• Exercise brief: How many lines in the material contain the string "computer"? Only the number is wanted.

======== Exercise data ========

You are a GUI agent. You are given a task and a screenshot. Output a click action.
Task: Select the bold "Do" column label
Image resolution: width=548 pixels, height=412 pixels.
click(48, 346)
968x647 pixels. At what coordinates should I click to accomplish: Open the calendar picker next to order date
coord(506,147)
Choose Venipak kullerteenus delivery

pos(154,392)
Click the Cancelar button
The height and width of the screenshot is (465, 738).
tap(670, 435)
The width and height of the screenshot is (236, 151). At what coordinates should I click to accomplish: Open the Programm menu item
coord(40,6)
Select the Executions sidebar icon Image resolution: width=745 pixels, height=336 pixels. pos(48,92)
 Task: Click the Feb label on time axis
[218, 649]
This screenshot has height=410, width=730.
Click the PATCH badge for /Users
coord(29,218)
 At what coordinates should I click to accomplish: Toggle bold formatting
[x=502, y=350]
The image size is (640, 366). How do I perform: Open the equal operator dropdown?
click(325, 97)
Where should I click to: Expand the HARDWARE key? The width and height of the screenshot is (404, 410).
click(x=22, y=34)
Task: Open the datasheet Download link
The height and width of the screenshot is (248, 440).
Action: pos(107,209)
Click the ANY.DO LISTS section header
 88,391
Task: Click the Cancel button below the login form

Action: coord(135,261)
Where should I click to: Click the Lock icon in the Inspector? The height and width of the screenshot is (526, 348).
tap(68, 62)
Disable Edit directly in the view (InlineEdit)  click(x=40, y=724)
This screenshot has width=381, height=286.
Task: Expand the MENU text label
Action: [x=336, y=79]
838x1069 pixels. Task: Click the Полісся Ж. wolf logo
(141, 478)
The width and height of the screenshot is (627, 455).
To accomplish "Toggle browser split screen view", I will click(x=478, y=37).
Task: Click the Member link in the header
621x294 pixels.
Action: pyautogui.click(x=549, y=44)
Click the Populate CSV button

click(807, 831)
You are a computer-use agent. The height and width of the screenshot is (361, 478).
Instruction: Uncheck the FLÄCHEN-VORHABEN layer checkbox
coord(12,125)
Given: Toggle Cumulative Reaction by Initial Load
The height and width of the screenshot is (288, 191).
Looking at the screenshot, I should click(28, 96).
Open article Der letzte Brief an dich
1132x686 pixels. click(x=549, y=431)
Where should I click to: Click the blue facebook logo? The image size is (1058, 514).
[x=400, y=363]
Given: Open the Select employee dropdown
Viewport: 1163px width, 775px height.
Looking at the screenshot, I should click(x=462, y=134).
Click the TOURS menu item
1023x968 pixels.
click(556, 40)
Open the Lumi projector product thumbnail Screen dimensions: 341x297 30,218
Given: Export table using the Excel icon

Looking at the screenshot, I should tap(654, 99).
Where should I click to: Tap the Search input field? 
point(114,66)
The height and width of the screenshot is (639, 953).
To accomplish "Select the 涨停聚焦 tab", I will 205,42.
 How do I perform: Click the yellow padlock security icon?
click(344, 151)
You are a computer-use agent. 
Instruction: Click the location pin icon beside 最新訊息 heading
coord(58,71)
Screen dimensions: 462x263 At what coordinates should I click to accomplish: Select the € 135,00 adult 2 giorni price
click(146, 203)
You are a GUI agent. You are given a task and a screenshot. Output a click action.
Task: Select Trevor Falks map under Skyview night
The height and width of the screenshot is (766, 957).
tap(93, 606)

========

• Solution to the problem: 2